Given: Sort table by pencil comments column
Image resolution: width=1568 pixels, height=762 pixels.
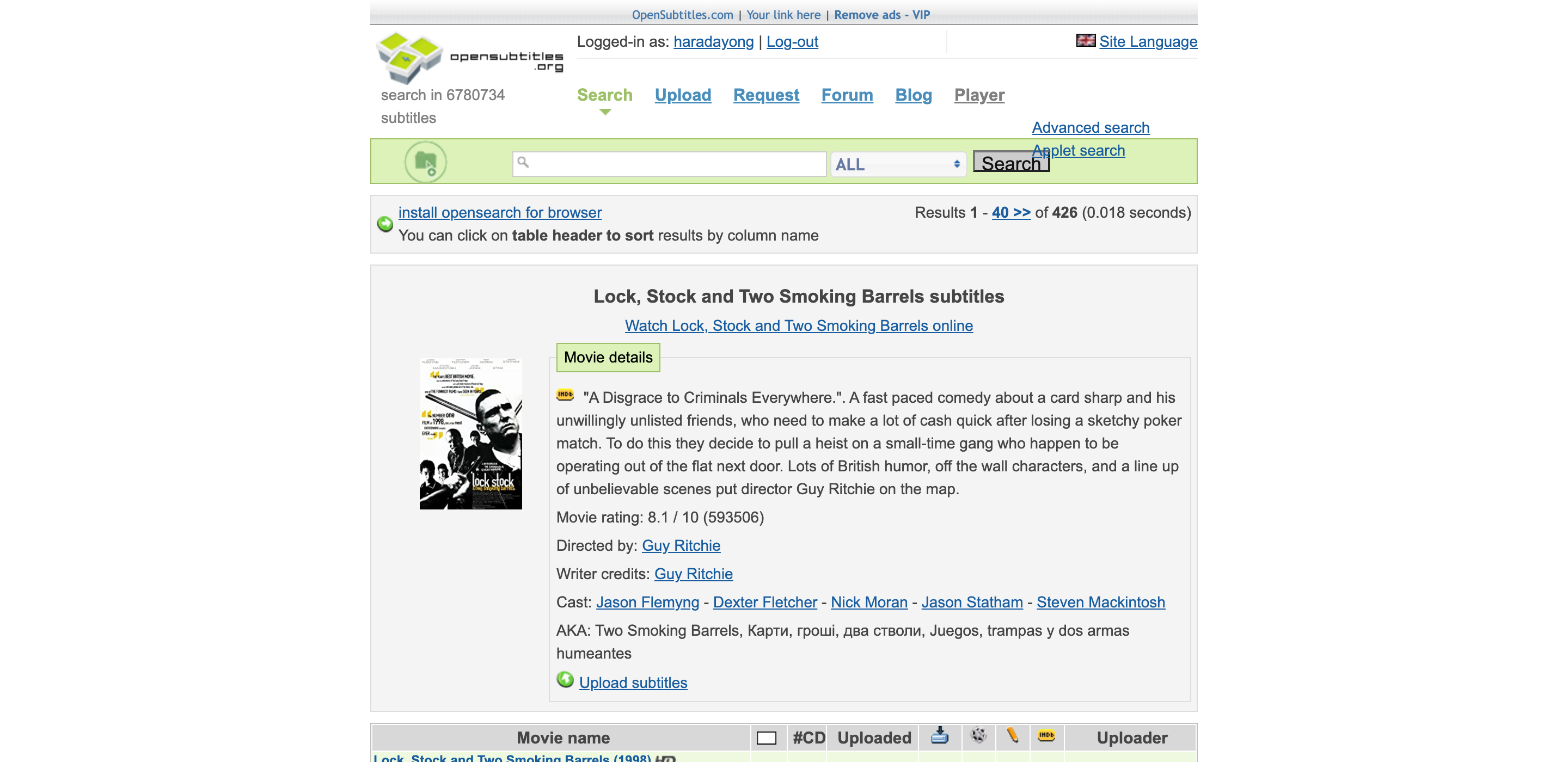Looking at the screenshot, I should (x=1012, y=736).
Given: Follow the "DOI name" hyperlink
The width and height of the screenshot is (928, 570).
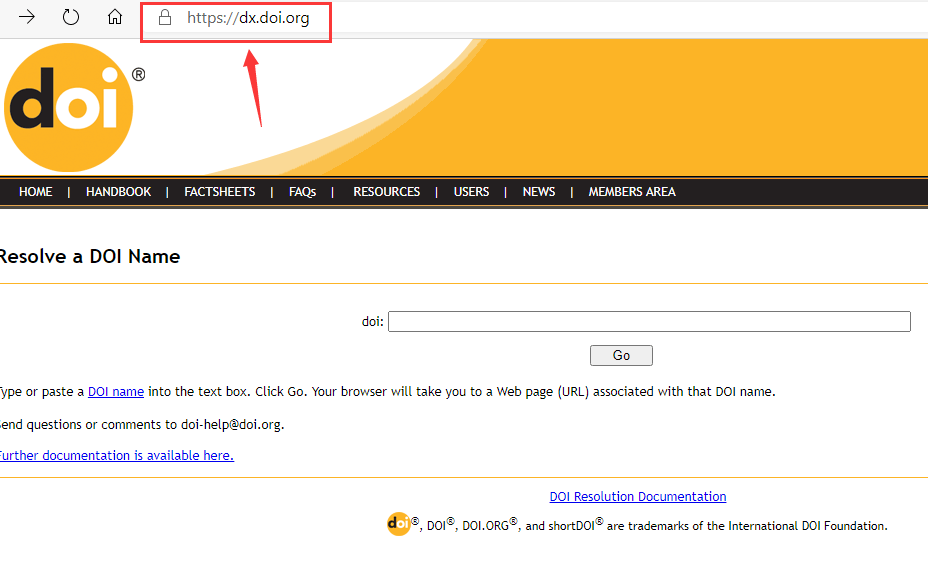Looking at the screenshot, I should [x=116, y=392].
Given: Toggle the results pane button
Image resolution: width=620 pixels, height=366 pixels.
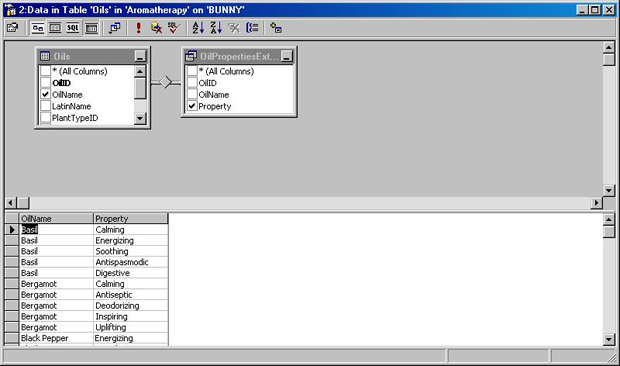Looking at the screenshot, I should (x=91, y=28).
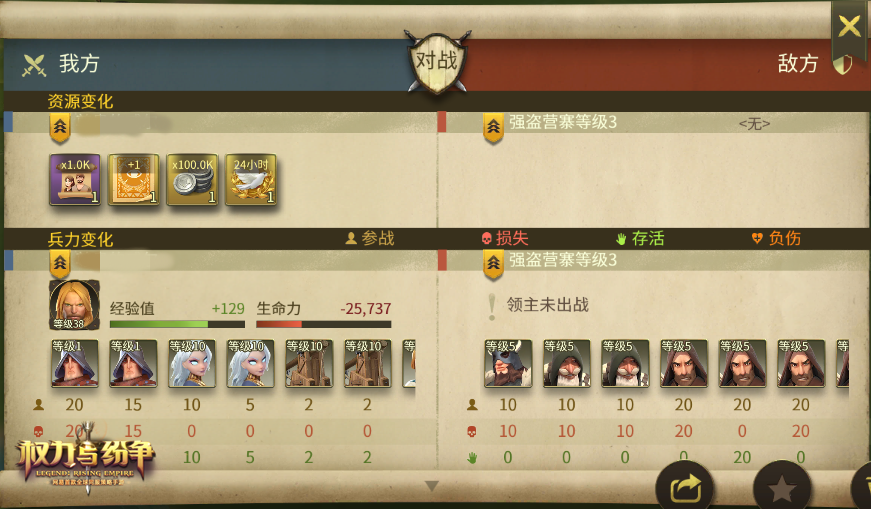Click the 等级5 horned helmet enemy unit
The image size is (871, 509).
(508, 363)
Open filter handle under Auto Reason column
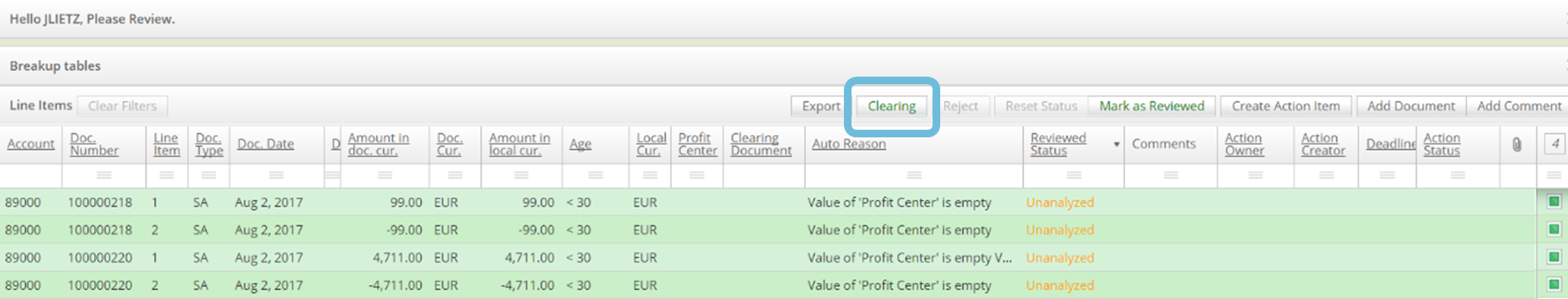 tap(914, 175)
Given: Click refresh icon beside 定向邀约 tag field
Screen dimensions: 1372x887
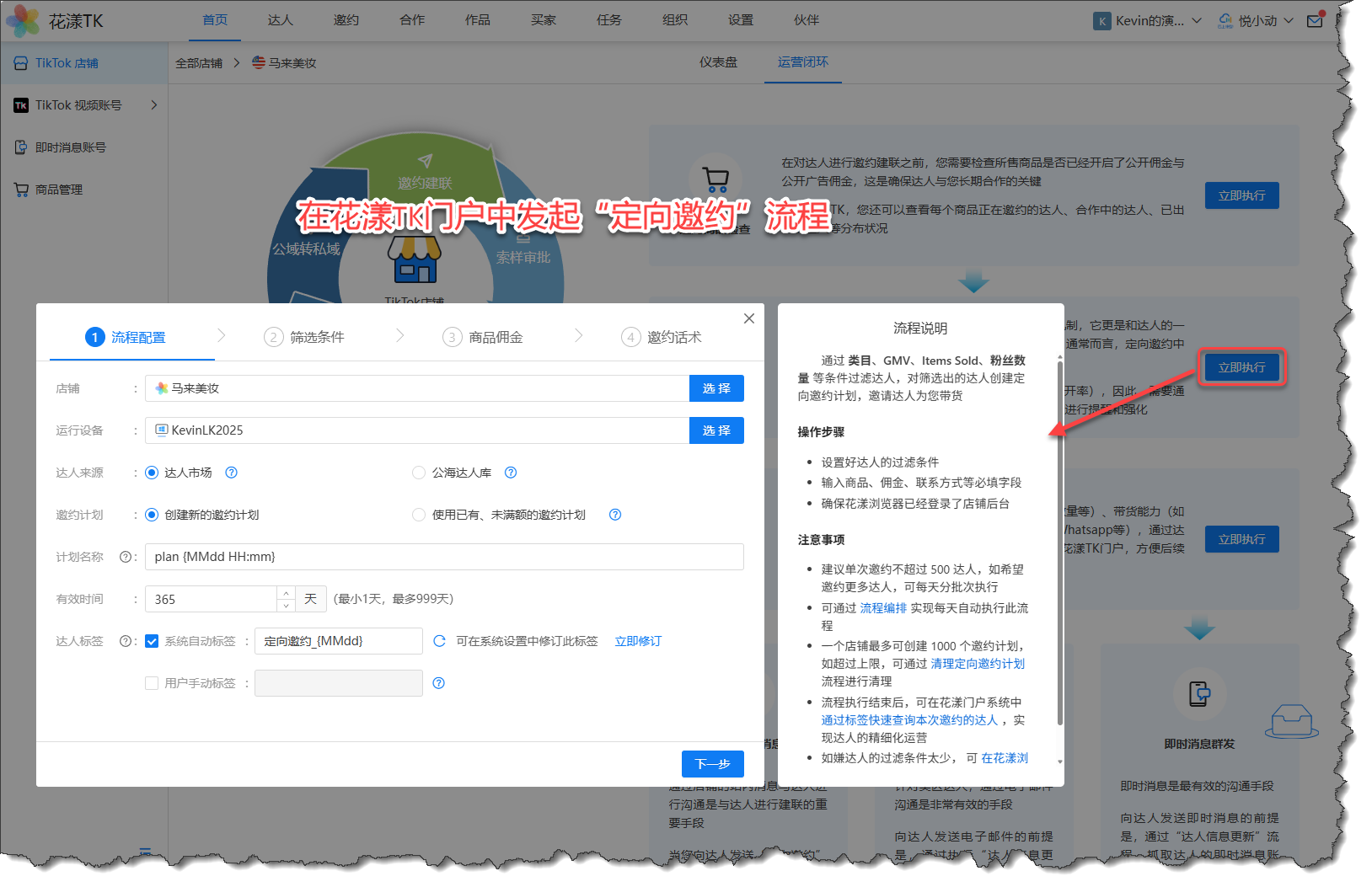Looking at the screenshot, I should coord(439,641).
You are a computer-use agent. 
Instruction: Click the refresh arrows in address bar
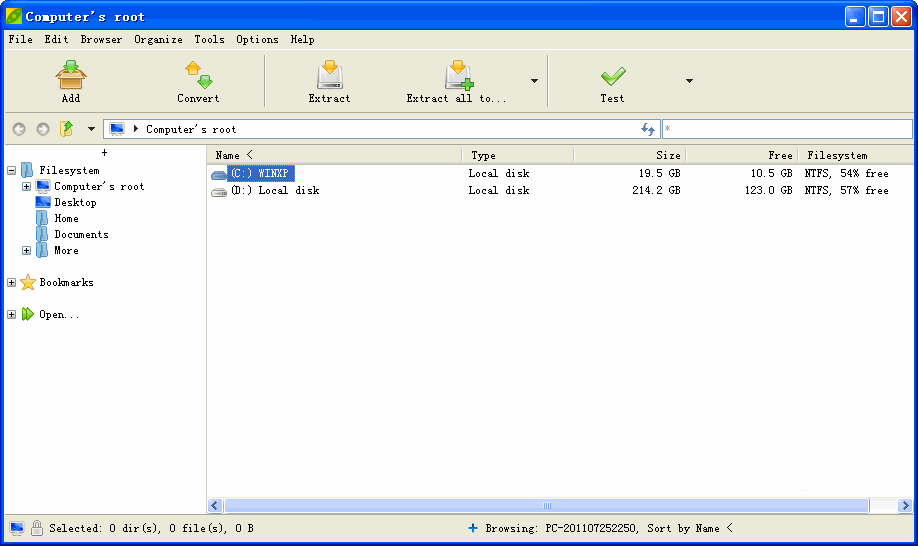click(x=648, y=129)
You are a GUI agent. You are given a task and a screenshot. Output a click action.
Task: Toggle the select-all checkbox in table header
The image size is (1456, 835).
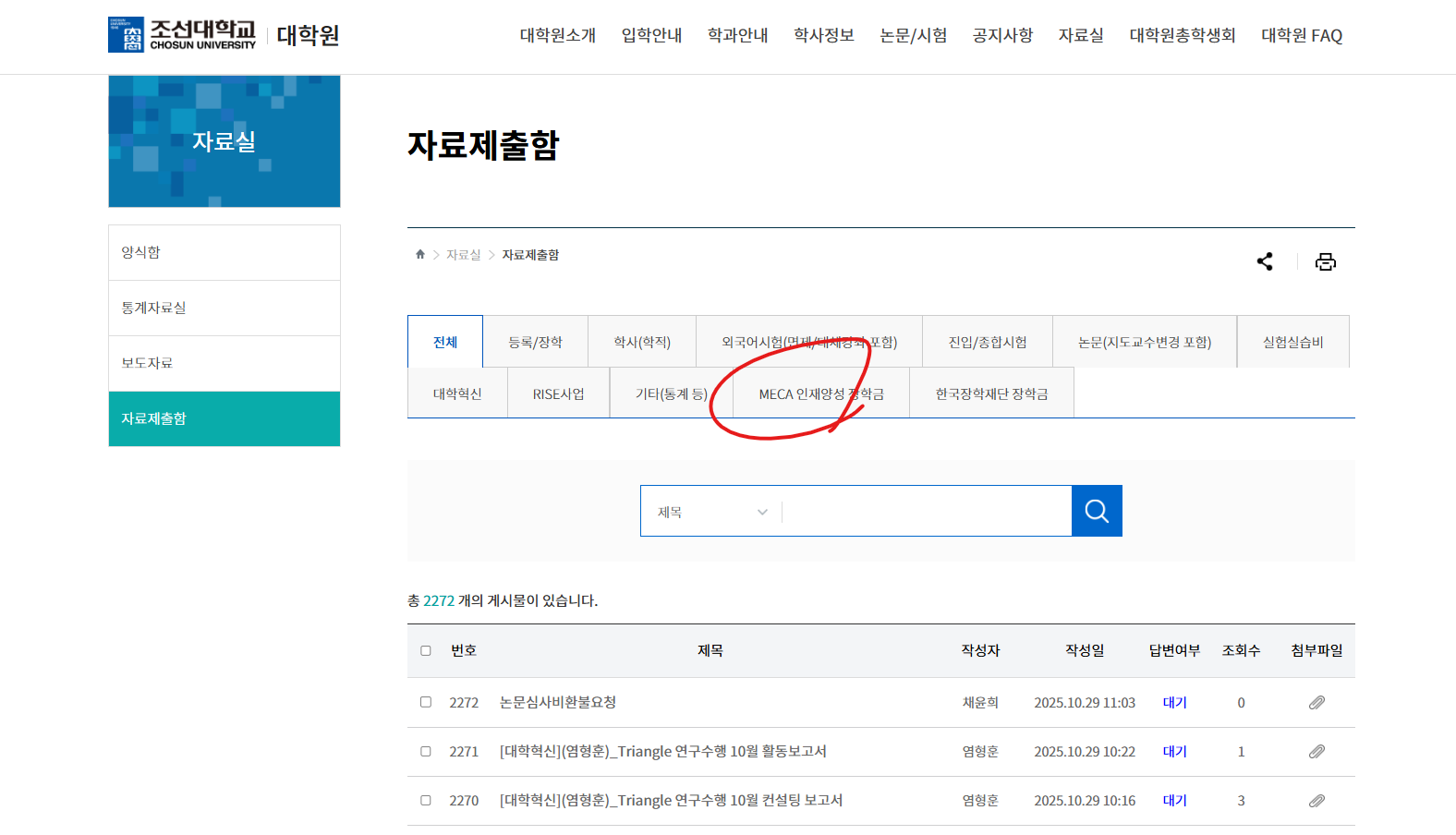(426, 650)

---

TASK BRIEF: Your reply must match the data above line for line, except that it holds no pictures.

ANSWER BOX:
Given: Sort table by pencil comments column
Image resolution: width=1568 pixels, height=762 pixels.
Looking at the screenshot, I should (x=1012, y=736).
Given: Follow the "DOI name" hyperlink
The width and height of the screenshot is (928, 570).
Looking at the screenshot, I should [x=116, y=392].
Given: Toggle the results pane button
Image resolution: width=620 pixels, height=366 pixels.
Looking at the screenshot, I should (x=91, y=28).
Click the 等级5 horned helmet enemy unit
The image size is (871, 509).
(508, 363)
Open filter handle under Auto Reason column
 tap(914, 175)
Given: Click refresh icon beside 定向邀约 tag field
Screen dimensions: 1372x887
Looking at the screenshot, I should coord(439,641).
You are a computer-use agent. 
Instruction: Click the refresh arrows in address bar
click(x=648, y=129)
You are a GUI agent. You are given a task and a screenshot. Output a click action.
Task: Toggle the select-all checkbox in table header
The image size is (1456, 835).
(426, 650)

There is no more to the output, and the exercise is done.